As seen on the iW cover this month, the Time Suspended model is offered in either a limited edition rose gold model or an unlimited steel version, with a black dial optional on the steel model. Only 174 rose gold versions will be made, each created to honor 174 years of Hermès history.

Grand Hours
Of course, this is not the first Hermès watch to play with the perception of time. Four years ago, Hermès developed the Cape Cod Grand Hours collection, a series of watches that use another module consisting of a system of oval-toothed wheels that makes it possible to speed up or slow down the movement of the hour hand, while the minutes and seconds continue to tick at the traditional pace.

While it doesn't halt the perception of time passing in the same way as the Arceau Time Suspended, the Grand Hours instead allow the wearer to choose from a variety of dial alterations on which the numerals are unevenly spaced.  Thus, the hour hand seems to move slowly during hours one prefers to enjoy, while it skips quickly between hours of work. Hermès offers a speedier (accelerando) and a slower (adagio) dial with options for numeral placement on the dial within either speed choice.

Other models
Not all Hermès timepieces require the wearer alter his perception of time. The company offers a variety of dive models, dress watches and specialty pieces that it creates at its Bienne facility. Iconic collections include Kelly, Cape Cod, Clipper, H-Hour and Dressage, the latter typically supplied with high-end Vaucher movements.
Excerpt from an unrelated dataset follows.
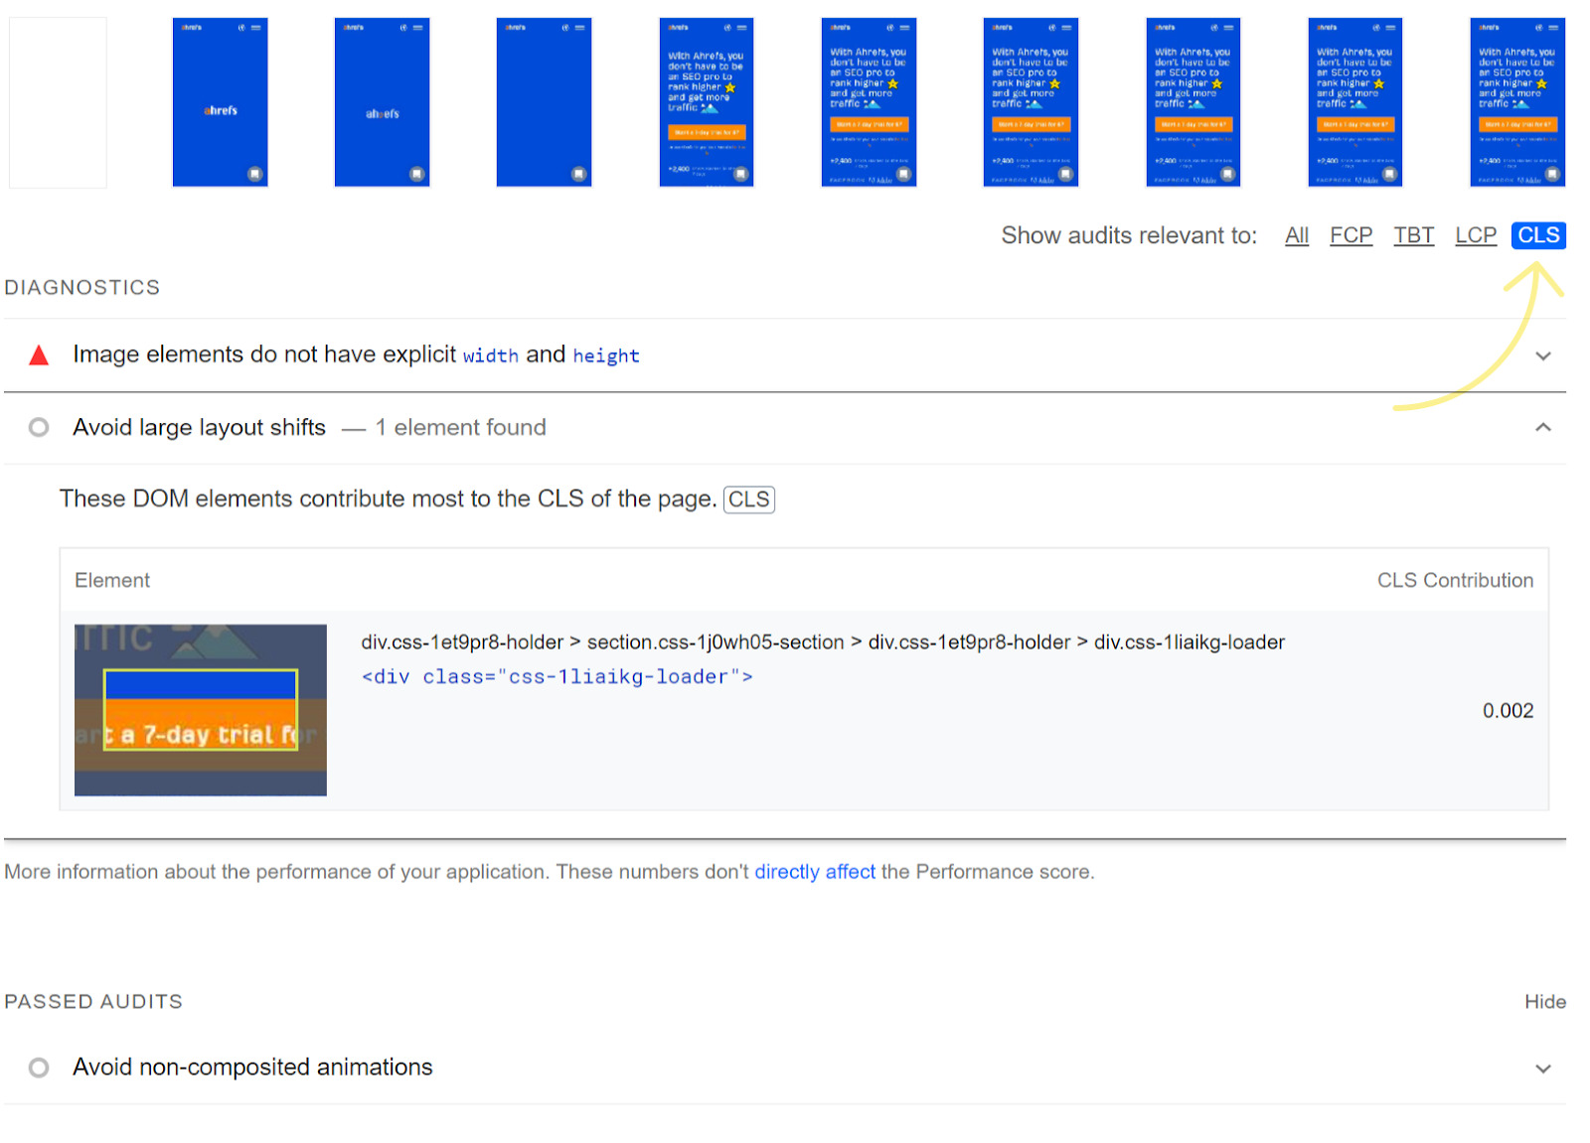This screenshot has width=1590, height=1143.
Task: Click the 0.002 CLS Contribution value
Action: coord(1508,710)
So important is the watch division to Hermès that the global luxury company has opened watch-only Hermès boutiques in Beijing, Singapore and Shanghai with plans to expand to the United States, Europe and Asia soon.

"We will never stop surprising our customers with innovative products," says Perramond, though he remains mum about this year's debuts. See International Watch in upcoming months as we show you the newest Hermès watches.